Data for the task Block Start
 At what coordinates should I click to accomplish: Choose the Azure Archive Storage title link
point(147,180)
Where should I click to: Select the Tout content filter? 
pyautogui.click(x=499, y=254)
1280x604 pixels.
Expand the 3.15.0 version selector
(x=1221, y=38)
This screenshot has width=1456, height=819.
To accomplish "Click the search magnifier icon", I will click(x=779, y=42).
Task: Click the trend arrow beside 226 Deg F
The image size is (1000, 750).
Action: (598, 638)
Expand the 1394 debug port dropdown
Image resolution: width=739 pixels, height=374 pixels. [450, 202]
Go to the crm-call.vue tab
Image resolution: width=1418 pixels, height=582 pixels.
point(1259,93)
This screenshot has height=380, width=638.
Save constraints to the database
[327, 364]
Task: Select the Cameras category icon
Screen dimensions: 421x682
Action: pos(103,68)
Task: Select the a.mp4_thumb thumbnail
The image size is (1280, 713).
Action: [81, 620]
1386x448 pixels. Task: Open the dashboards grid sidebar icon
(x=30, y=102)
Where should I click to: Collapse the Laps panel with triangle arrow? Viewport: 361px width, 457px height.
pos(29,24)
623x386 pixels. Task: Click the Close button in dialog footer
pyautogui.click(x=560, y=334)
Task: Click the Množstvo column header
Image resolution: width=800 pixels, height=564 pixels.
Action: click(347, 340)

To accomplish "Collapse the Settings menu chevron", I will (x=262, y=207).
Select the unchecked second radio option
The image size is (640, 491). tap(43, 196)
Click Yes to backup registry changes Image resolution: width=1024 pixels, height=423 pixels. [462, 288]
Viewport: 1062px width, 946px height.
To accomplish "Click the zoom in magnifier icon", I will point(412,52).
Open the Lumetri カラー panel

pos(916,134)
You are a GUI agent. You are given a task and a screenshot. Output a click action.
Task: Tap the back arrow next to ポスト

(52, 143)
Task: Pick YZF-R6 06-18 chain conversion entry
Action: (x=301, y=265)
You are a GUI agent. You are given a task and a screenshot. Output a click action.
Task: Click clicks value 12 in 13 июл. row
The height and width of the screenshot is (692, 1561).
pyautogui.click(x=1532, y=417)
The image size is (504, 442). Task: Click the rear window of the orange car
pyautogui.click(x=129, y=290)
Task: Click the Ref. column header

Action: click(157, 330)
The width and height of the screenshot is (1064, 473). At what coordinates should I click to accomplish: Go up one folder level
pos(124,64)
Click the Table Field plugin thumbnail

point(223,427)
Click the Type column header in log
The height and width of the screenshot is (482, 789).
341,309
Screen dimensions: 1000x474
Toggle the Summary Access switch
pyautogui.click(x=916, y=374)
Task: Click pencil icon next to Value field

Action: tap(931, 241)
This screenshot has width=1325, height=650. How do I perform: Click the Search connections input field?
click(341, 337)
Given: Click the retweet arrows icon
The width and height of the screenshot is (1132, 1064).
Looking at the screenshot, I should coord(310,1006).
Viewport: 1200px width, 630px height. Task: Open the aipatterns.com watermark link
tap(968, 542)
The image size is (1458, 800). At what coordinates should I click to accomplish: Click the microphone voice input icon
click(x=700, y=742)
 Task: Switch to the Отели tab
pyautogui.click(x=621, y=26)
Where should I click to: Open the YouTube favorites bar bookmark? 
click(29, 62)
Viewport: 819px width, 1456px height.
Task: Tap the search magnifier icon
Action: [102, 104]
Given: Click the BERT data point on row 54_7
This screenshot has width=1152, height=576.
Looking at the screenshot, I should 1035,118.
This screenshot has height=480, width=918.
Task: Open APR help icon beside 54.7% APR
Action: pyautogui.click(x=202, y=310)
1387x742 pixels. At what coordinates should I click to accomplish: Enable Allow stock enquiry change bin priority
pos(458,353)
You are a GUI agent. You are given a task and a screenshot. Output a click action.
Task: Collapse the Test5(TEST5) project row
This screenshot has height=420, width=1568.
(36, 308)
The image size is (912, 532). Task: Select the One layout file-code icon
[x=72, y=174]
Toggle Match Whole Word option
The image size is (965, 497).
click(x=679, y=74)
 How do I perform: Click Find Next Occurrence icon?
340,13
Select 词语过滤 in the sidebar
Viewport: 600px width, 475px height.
Data for the task Block End
→ Required work:
Using the entries above, output exactly the lines between the line holding "Where should I click to: Collapse" and the line holding "Task: Click the Množstvo column header", end lines included, and nothing more.

→ Response:
Where should I click to: Collapse the Laps panel with triangle arrow? Viewport: 361px width, 457px height.
pos(29,24)
623x386 pixels. Task: Click the Close button in dialog footer
pyautogui.click(x=560, y=334)
Task: Click the Množstvo column header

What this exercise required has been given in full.